The commentary following the text has all the virtues of a traditional line-by-line commentary. It is filled with acute comments on the meaning of the text, with excellent detailed analyses of Socrates’ arguments, with an impressive knowledge of parallel passages in the Greek orators, and with sound remarks on the text and style of our dialogue. The general pattern of the commentary is that we meet a block of detailed analysis of a section, including remarks on the philosophy and argumentation, followed by specific line-by-line commentary. In the course of the commentary, Stokes not infrequently makes minor corrections to all the recent commentators on Apology, especially where he can argue that they have overreached themselves, gone too far beyond the actual text. Thus the overall impression of Stokes’s commentary is of a careful, even cautious piece of work, lacking perhaps in the challenge offered by other recent books on the dialogue. A rare mistake occurs on p. 159 where according to Stokes ‘Socrates says that he not only asks but answers questions’ at 33a-b. Since this is surprising, it leads Stokes to a paragraph of commentary; but in fact, of course (and as Stokes himself correctly translates the passage on p. 74) there is no implication here that Socrates answers questions, only that he expects his interlocutors to do so.

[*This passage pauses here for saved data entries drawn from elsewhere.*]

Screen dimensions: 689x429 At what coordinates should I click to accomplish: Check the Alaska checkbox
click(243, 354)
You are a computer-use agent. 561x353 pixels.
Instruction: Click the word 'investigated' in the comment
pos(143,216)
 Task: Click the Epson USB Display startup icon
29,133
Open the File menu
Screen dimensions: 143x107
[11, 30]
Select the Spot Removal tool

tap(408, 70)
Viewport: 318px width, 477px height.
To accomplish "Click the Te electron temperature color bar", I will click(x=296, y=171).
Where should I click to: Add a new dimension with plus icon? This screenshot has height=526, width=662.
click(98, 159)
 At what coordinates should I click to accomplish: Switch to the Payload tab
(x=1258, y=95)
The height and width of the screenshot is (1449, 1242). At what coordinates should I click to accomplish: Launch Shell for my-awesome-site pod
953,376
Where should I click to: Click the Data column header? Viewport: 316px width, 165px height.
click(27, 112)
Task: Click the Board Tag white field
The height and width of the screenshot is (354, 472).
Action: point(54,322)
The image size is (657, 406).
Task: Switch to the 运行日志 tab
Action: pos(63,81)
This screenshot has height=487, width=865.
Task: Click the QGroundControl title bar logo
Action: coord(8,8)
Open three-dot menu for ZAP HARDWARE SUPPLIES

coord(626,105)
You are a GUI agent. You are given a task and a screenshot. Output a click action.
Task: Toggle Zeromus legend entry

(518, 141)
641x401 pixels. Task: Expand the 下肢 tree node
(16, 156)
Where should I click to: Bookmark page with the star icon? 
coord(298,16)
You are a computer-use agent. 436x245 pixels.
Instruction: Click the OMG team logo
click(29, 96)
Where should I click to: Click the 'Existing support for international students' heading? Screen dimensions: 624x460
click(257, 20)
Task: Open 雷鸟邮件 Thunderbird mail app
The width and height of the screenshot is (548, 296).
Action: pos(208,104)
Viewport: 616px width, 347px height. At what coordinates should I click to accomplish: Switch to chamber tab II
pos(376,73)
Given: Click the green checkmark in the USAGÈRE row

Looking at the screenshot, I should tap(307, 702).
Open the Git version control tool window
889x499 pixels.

One particularly welcome thread to the commentary is introduced right at the beginning: ‘Plato’s Apology in general shows every sign of being a serious, though provocative, defence, “historical” or no’ (p. 97; see also remarks on e.g., pp. 111, 128). Another is that he gives the daimonion due weight as a factor in Socrates’ life, contrary to Vlastos’ Socrates who is too much the rationalist to take such irrational promptings seriously. (On this issue see also M.L. McPherran, The Religion of Socrates [Pennsylvania State University Press, 1996].) Another is that he is sensitive throughout to the level of ‘casuistry’ (p. 190) in Socrates’ speeches—that they tend to skate over the beliefs of the Platonic Socrates in favour of what the crowd and jury might be expected to understand and believe and generally relate to.
Stokes has written an edition of Apology that will be useful to university-level students. As for a more demanding audience, there are no startling conclusions or great insights, but scholarship is cumulative, and there is no doubt that he has added to our knowledge of certain aspects of the dialogue.